Copyright 2008, Blake, Cassels & Graydon LLP

Originally published in Blakes Bulletin on Energy–Oil & Gas: March 2008

In the recent application brought before the Alberta Court of Queen's Bench in Nexen Inc. v. Fort Energy Corp., that Court was asked to rule on matters pertaining to the scope of operatorship rights accorded to a non-operator of a joint venture who had commenced independent operations pursuant to the 1990 CAPL Operating Procedure (the Operating Procedure).

The facts were that Nexen Inc. (Nexen) commenced independent operations on certain lands (13-2) pursuant to a farmout arrangement with Fort Energy Corp. and 981405 Alberta Ltd. (collectively, Fort), as well as Canadian Natural Resources Limited (CNRL).
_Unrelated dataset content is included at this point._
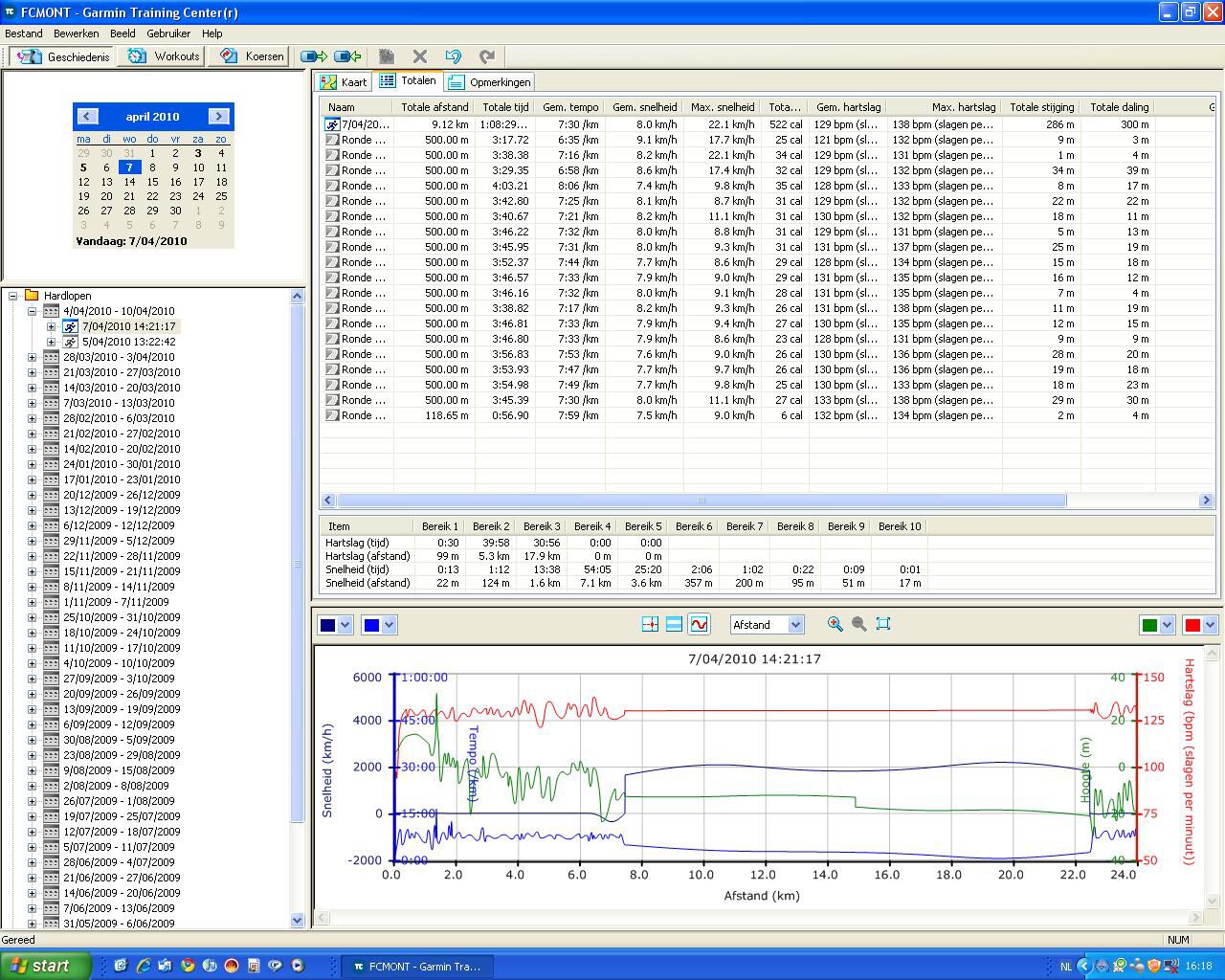Click the horizontal bands graph icon
This screenshot has width=1225, height=980.
674,624

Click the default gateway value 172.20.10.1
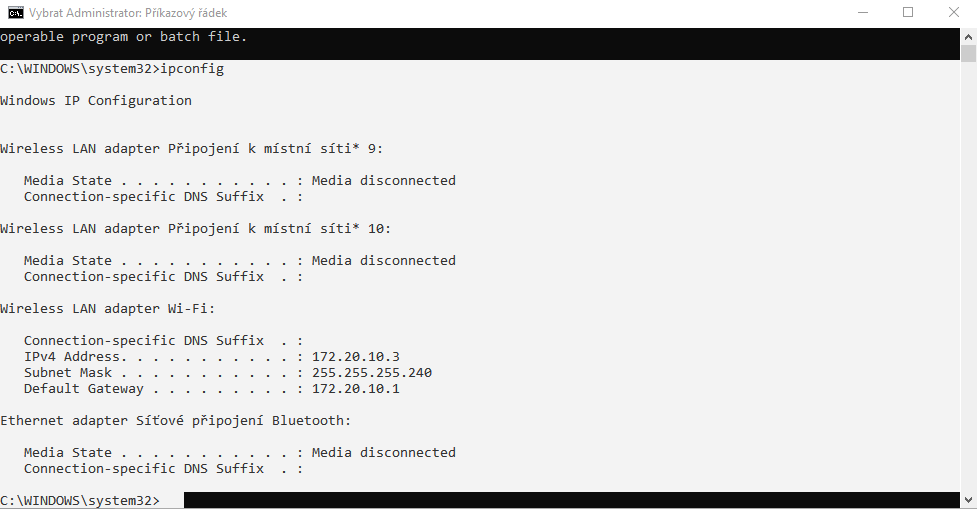click(355, 389)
Although the independent operations commenced by Nexen pertained to drilling on lands covered by the farmout arrangement among Nexen, Fort and CNRL, the well to be drilled was a trilateral horizontal well, the surface location for such well being located on a parcel of land (4-1) which was covered by a separate joint venture agreement between Nexen and Fort only.

Accordingly, there were two agreements which were relevant to the situation at hand – one among Nexen, Fort and CNRL covering 13-2, and the other between just Nexen and Fort covering 4-1. Nexen only served an independent operations notice under the farmout agreement relating to 13-2.
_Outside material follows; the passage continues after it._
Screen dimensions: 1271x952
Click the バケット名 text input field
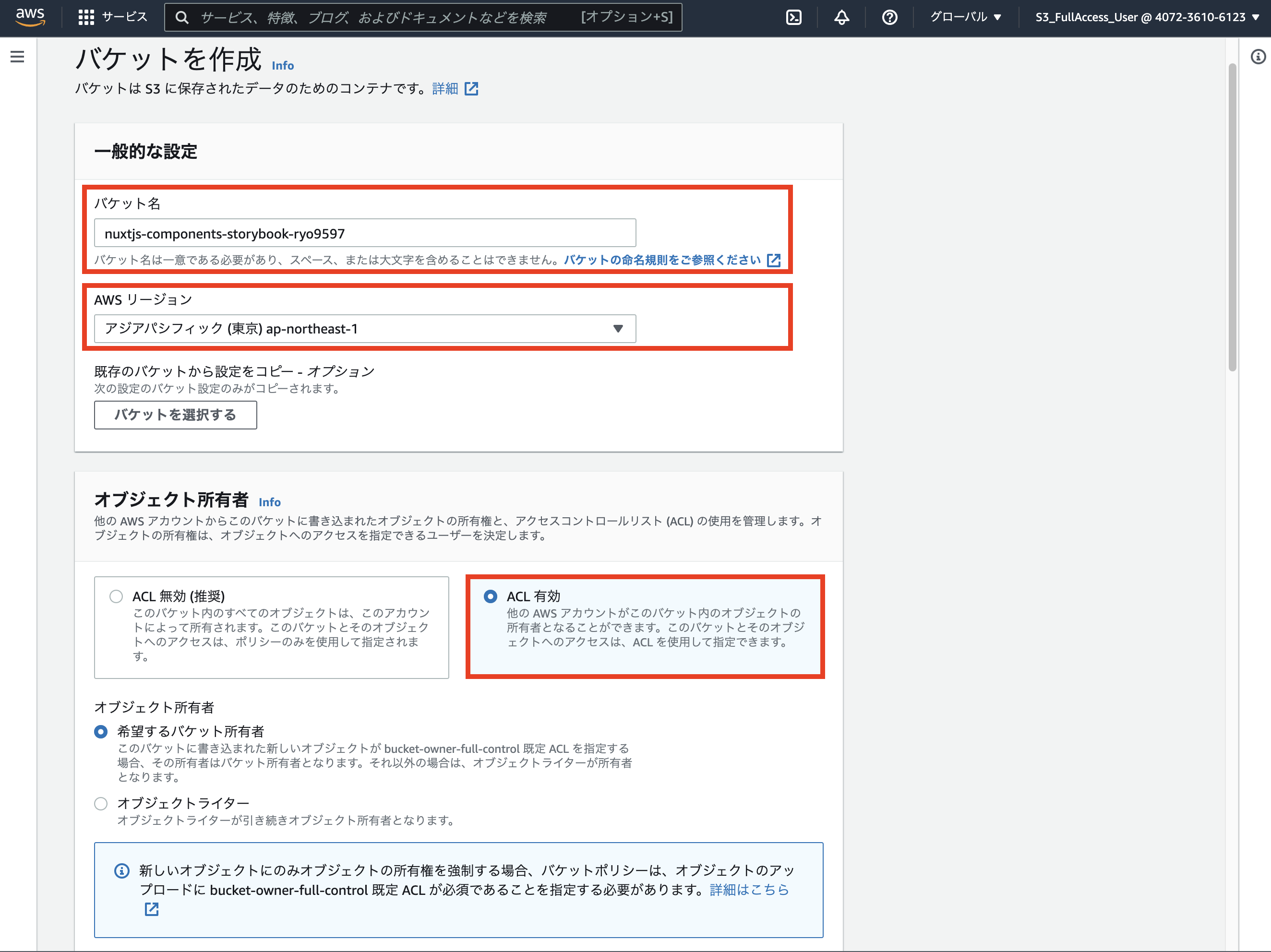365,233
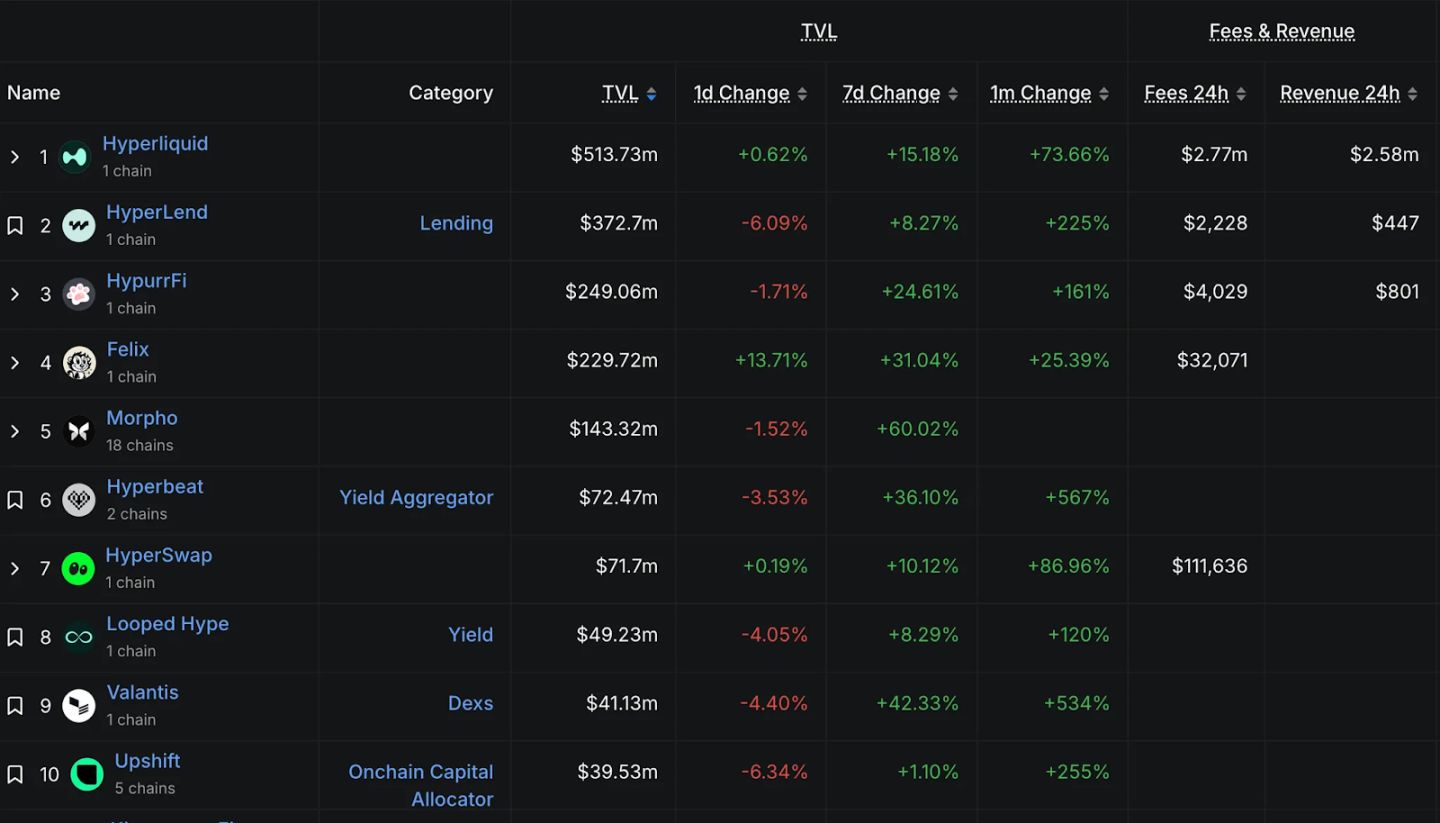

One of the questions brought before the Court by Nexen was the issue of whether Fort, as operator, was required to transfer surface and other access rights to Nexen as independent operator for the drilling of the well at 13-2 through 4-1.

In answering this question, the Court looked at the interplay between Article 1004 and Article 308 of the Operating Procedure. Article 1004 provided that: "Notwithstanding anything to the contrary contained in this Operating Procedure, the proposing party shall be the Operator with respect to any operation proposed as an independent operation, unless the parties otherwise agree or the proposing party would be disqualified from serving as Operator pursuant to Subclause 202(a)."
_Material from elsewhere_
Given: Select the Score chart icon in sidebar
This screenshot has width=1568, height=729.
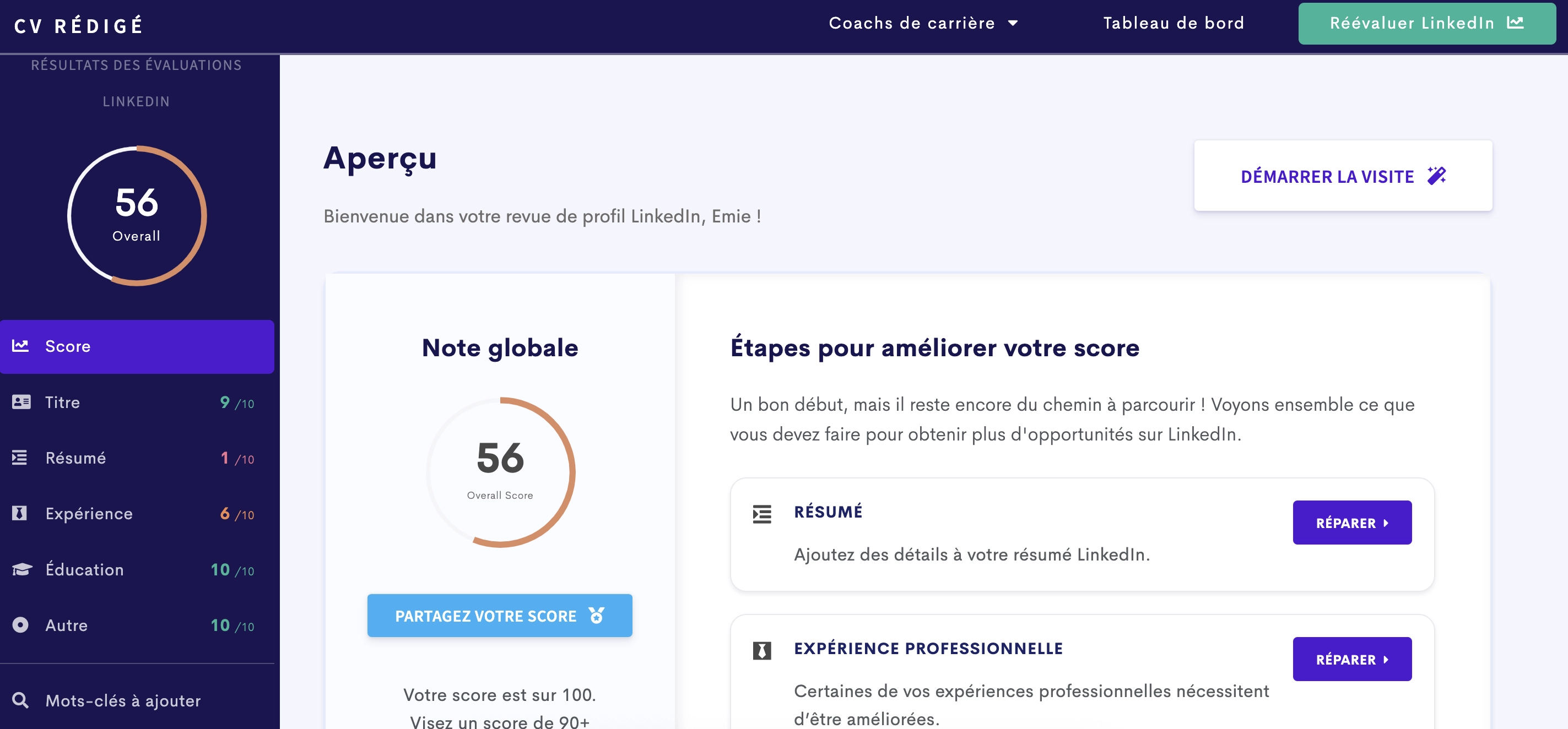Looking at the screenshot, I should coord(21,346).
Article 308 required the operator to acquire and maintain for the joint account (i.e., for the benefit, interest, ownership, risk, cost, expense and obligation of the parties in proportion to their respective working interests), all necessary surface rights.

Upon examining these two provisions, the Court was clear that, upon serving an independent operations notice, the Operating Procedure entitles the succeeding operator to a corresponding transfer of the surface rights. Under Article 308, the surface rights are acquired for the joint account and do not belong solely to the prior operator of the lands. When a new operator takes over operations as a result of an independent operations notice, that independent operator is entitled to the surface rights for the joint account.

The problem for Nexen in the dispute before the Court was that the relevant surface rights were for 4-1, which were not the subject of the independent operations notice served by Nexen under the farmout agreement. Accordingly, Nexen had not become operator with respect to 4-1 under Article X of the Operating Procedure.

The Court held that Article 308, which again states that surface rights are acquired and maintained by the operator for the joint account, was not sufficiently broad to cover surface rights for another piece of land governed by another agreement. Article 308 of the farmout agreement under which Nexen served the independent operations notice would have required the surface rights for 13-2 to be transferred to Nexen, not the surface rights for 4-1.

If the dispute between Nexen and Fort had involved the surface rights to 13-2 (i.e., the lands for which Nexen had served an independent operations notice), the Court would have required Fort to transfer the surface rights for 13-2 to Nexen. An operator under Article X (Independent Operations) of the Operating Procedure is entitled to the benefit of the surface rights acquired and maintained for the joint account.